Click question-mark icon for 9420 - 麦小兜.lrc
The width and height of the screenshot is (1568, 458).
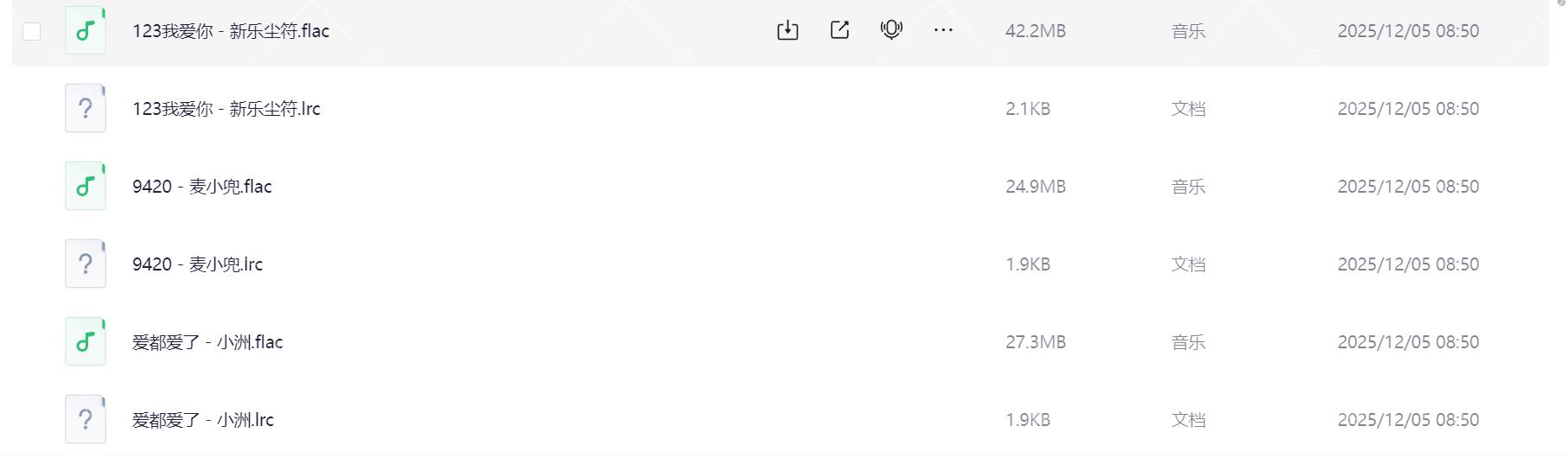coord(86,264)
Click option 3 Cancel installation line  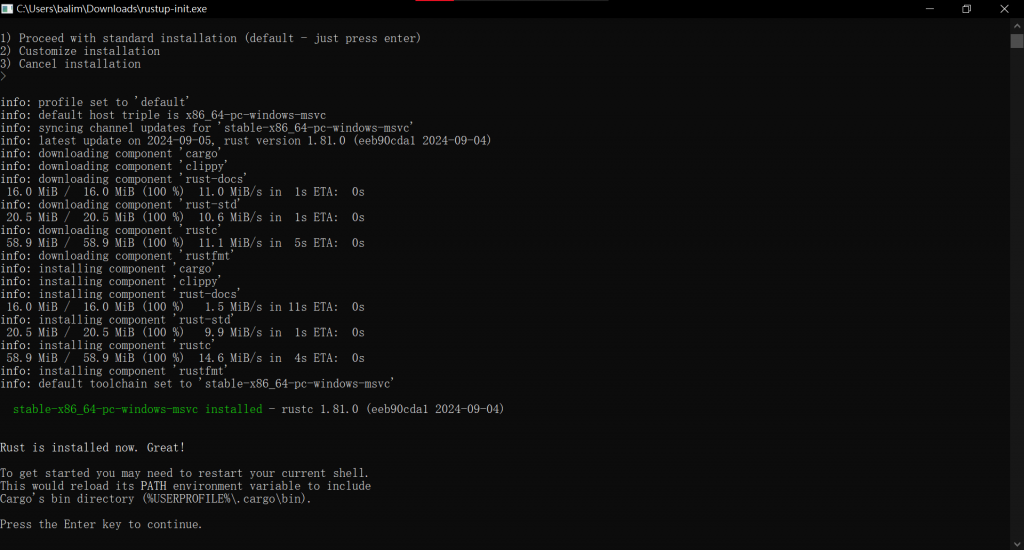pos(71,64)
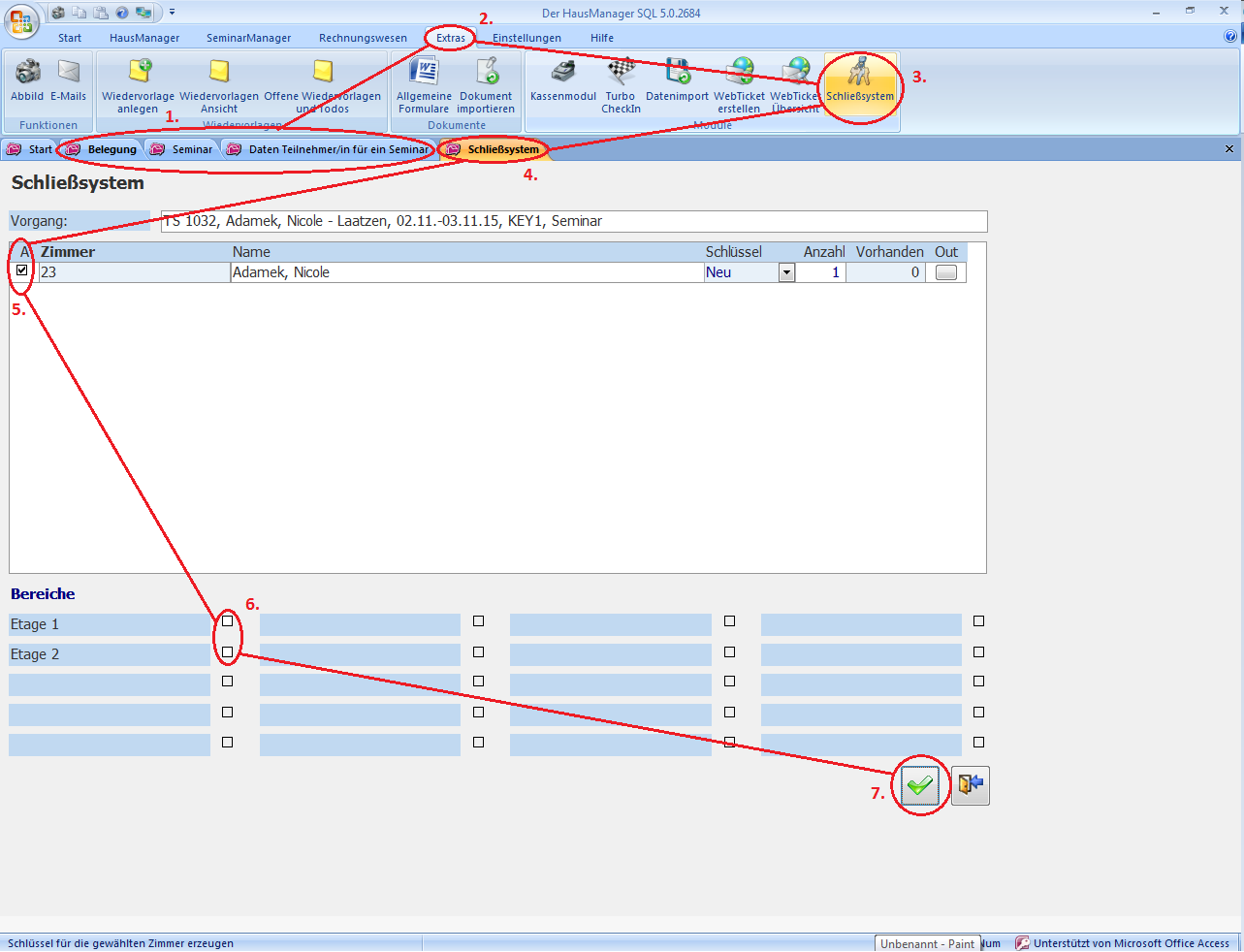Viewport: 1244px width, 952px height.
Task: Click Dokument importieren icon
Action: (x=486, y=73)
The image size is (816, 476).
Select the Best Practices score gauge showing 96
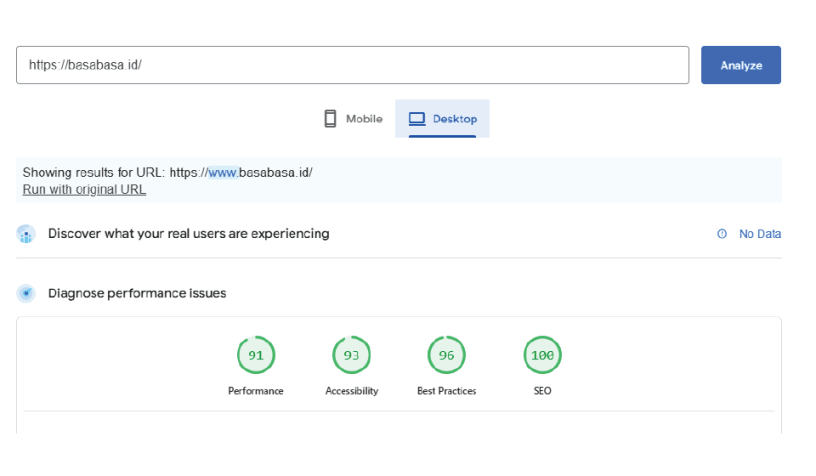click(446, 355)
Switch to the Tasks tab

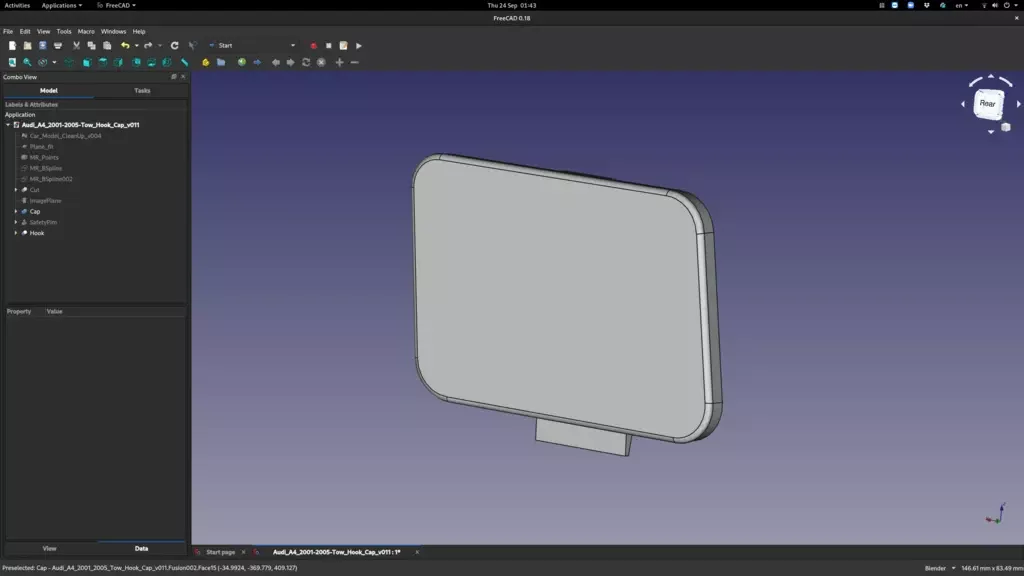[x=142, y=91]
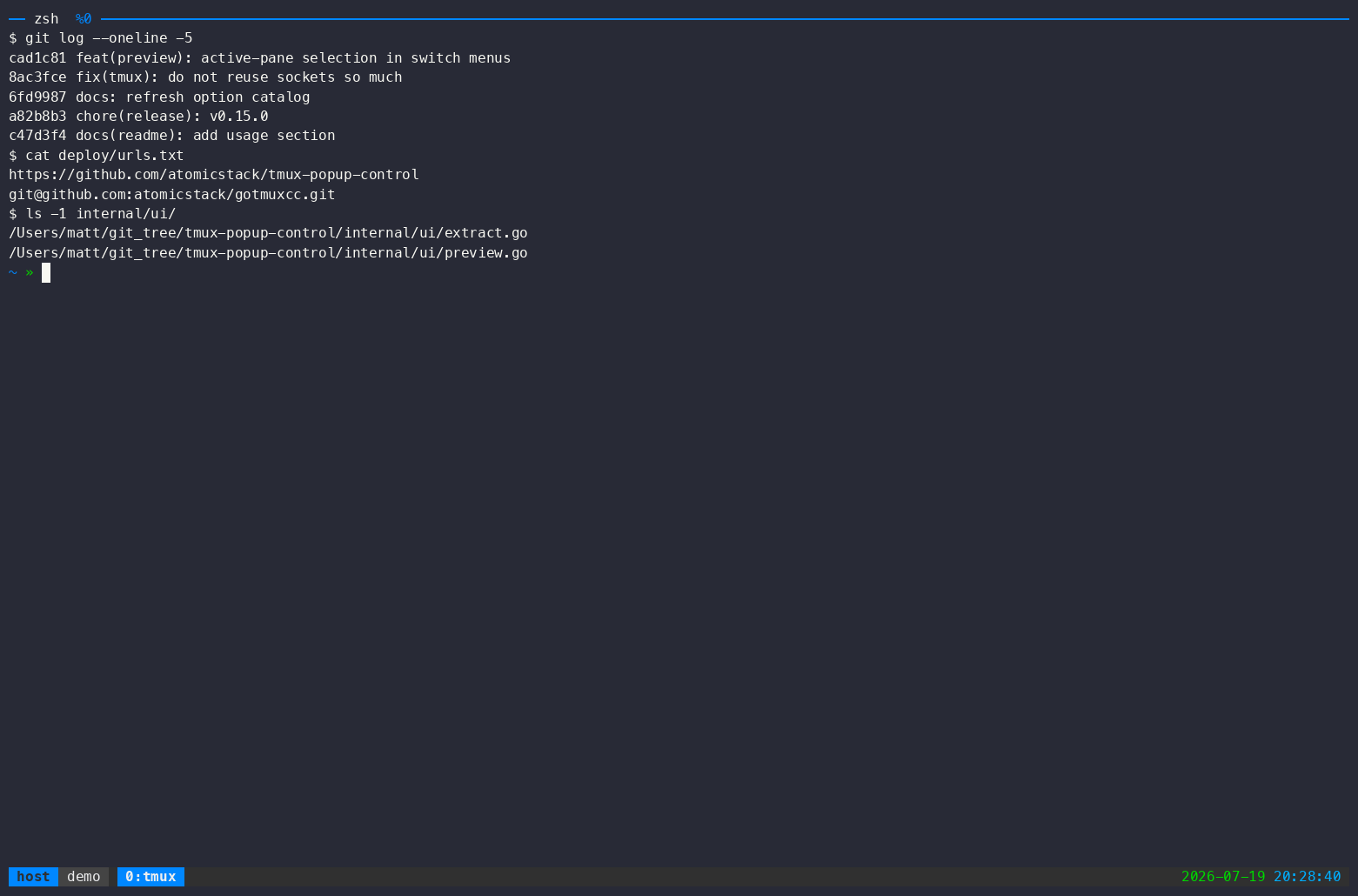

======

__DESCRIPTION OF THE TASK__: Copy out exactly the lines that begin at the line with "The image size is (816, 476)." and end at the final line of the entries above. Leave out the pictures.

__RESPONSE TO THIS TASK__:
The image size is (816, 476).
Select the Best Practices score gauge showing 96
click(446, 355)
Switch to the Tasks tab

[x=142, y=91]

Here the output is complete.